# Tortoises anyone?



## jtrux

I've got a few tortoises in my backyard and figured I'd share a few pics.

Male South African leopard tortoise...





Male Indian star tortoise...





Baby Indian star tortoise...



Baby leopard tortoises...





Baby sulcata tortoise...



Small female leopard tortoise...



Baby yellowfoot tortoise...



Enjoy!


----------



## 47741

Never heard of them as a pet....hard to keep? Pretty cool,


----------



## jtrux

It all depends. Babies are a little more work due to their small size, which makes them more susceptible to husbandry errors. Once they get to a larger size, they are easily managed in an escape-proof and predator-proof enclosure in your backyard. If you plant it well enough, you will not have to supplement their food. Of course, water should be provided, as well. They do need supplemental warmth during the colder months, which can be provided via a heated outdoor box or simply by bringing them inside and providing a heat lamp of some kind.

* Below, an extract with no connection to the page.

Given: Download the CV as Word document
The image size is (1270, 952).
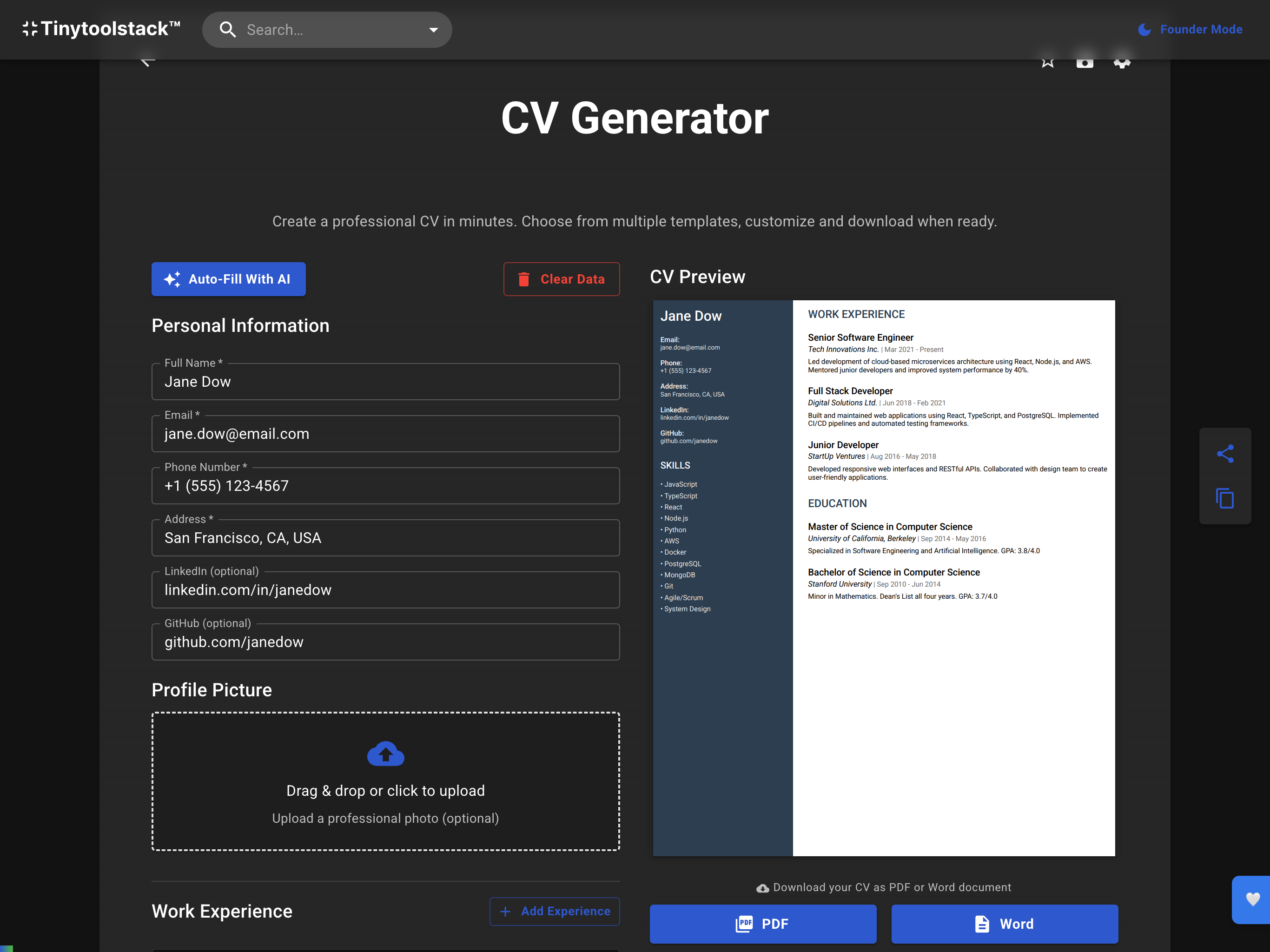Looking at the screenshot, I should click(x=1004, y=924).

I've got it down now and it's pretty rewarding to sit outside and watch them all do their thing. Makes for a good conversation piece when guests come over.


----------



## Herb Burnwell

Thats awesome man. I dont raise them, but me and the family always stop and save them when we see them in the road, and then put them in the pond behind the house. We've got quite a few of them back there now. They are neat creatures.


----------



## B_Bop77

Those are awesome critters. Do you have breading pairs?


----------



## jtrux

Sure do. Indian stars and leopard tortoises.


----------



## FishmanSA

Those are great pics!!! have you had babies out of your pairs yet? 

Do you sell them?


----------



## jtrux

I'm waiting on babies right now. Any day now. I've bought large groups of babies before and sold them but not any of my own yet. 

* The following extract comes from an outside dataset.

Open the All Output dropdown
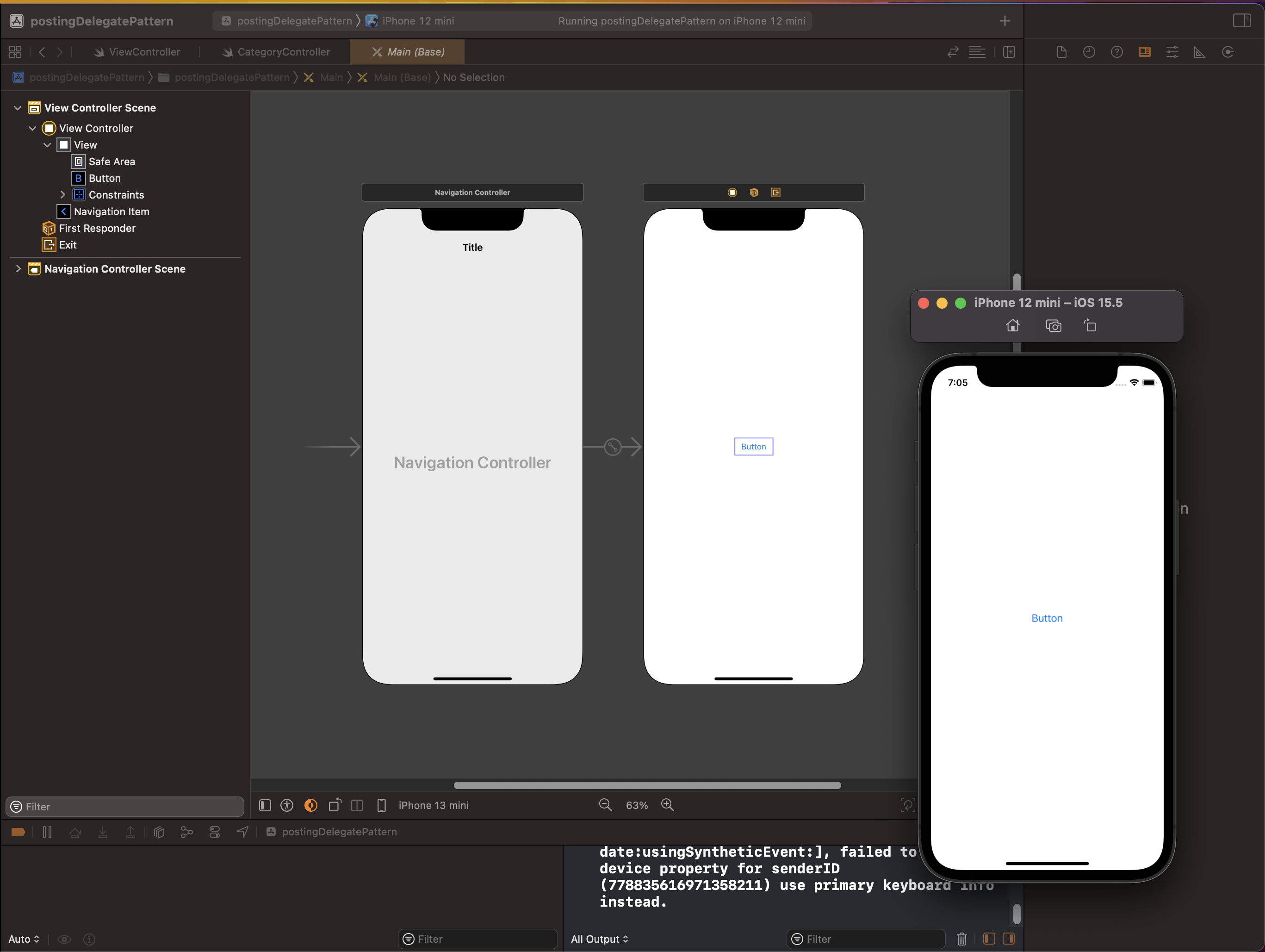Screen dimensions: 1265x952 point(599,939)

I'll be posting lots of pics when babies come, though.


----------



## FishmanSA

cool...look forwarded to checking them out...I could be a buyer


----------



## jtrux

I'll make sure to keep this thread updated with pics when the time comes.


----------



## mredman1

*Turtles*

Amazing animals. How do you keep them from escaping?

Mike


----------



## jtrux

I built some pens with railroad ties. Some species (none of the ones I own) are pretty good at climbing so sometimes that wouldn't be sufficient, however, everything I own are pretty bad at climbing so I don't have any issues.


----------



## creekstone

You mentioned a predator-proofed enclosure is required. What critters would be predators?


----------



## Jerry-rigged

Very cool! Even the babies look like angry old men... 

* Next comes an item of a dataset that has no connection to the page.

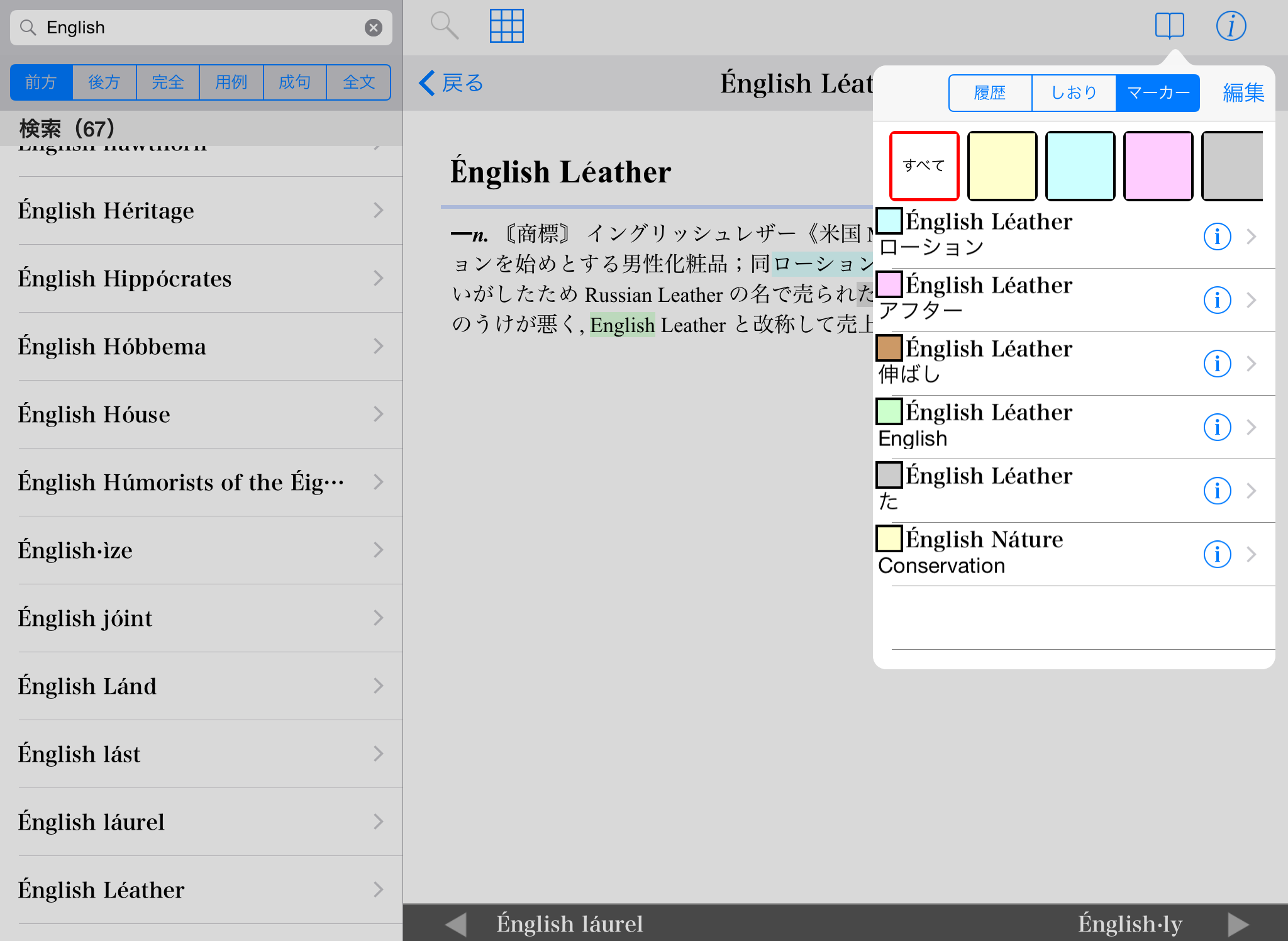Click the open book bookmarks icon
1288x941 pixels.
pos(1169,26)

How big do these get? One of my friend's neighbors got a tortoise as a pet. I think they said it was about 6" when they got it, and thought it was full grown. When I last saw it, it was about 15 years old, a good 20" around, and the kids would take rides on it... LOL I don't think it even noticed my 4 year old riding on it's shell. I've got pictures of "Victoria" on a hard drive somewhere, I need to dig them up. the rail-road tie enclosure they built for her was impressive. She was strong, and could push like a bulldozer.


----------



## diveback

I have 9 leopards that I bought as babies, they range from 10" to 6" straight line length. They are about 5 years old. Awesome critters. They should start the baby making process pretty soon.


----------



## Law Dog

Nice!


----------



## Blast-n-cast

Very Cool. I have about a 120lb Sulcata in my yard (fenced acre) that roams freely. Its a very cool low maintenance pet for my 3 1/2 year old son. And you are right it is sure is a conversation piece especially when we are in the back yard drinking cold ones and "tank" walks up to see whats going on.


----------



## raghead

*critter*

found this dude on the ranch in Mexico last weekend - Took a pic and let him on about his way -


----------



## jtrux

creekstone said:


> You mentioned a predator-proofed enclosure is required. What critters would be predators?


Anything from birds, possums, *****, dogs or cats. Maybe more depending on where you live. Up until they are probably around 6" or so you should be concerned with that. After that, they are pretty good.


----------



## fishshallow

Any updates on babies? And any more pics? These are really cool.


----------



## jtrux

Nothing yet. I will be acquiring a group of baby leopard tortoises in a couple of weeks so I'll be sure to update the thread with pics of them when I receive them. Hopefully this year will be a productive year.


----------



## Jacinto

Wow, those are some beautiful animals.


----------



## theneedmachine

previous pets. I miss my sulcata... would like to get another in the future. His name was Turbo and he free roamed until my fence was left open. He was a conversation piece around town for a couple weeks after Many sightings, but i was always a day late. He was on every telephone pole and all over Craigslist. Many calls of people saying... oh I saw that huge turtle crossing the road so I stopped and moved him to a field and sent him on his way!! I Never found him. From what I heard some ladies picked him up and took him home as we walked through someones yard during a garage sale early one saturday morning. My fear is that he was taken and dropped in a pond.










Three Toed Box Turtle


----------



## jtrux

Current baby pic.


----------



## fishingjordan

Hey I was browsing forums looking for a tortoise or preferably a box turtle and wanted to know if you sell your turtles? If so I would like to buy one


----------



## Jaysand247

We have a few box turtles. My dad had several in a pen at his house . You could tap on the side and they would come running . I turned most of them lose at my farm when dad passed. I still put out food for them and see tracks where some come back to eat . The kids found 2 babies a while back in dads old turtle pen . They are cool pets that dont need alot of attention.


----------



## jtrux

I've had ornate box turtles. Very cool pets. Easy to house outside since they don't need special requirements for the winter.


----------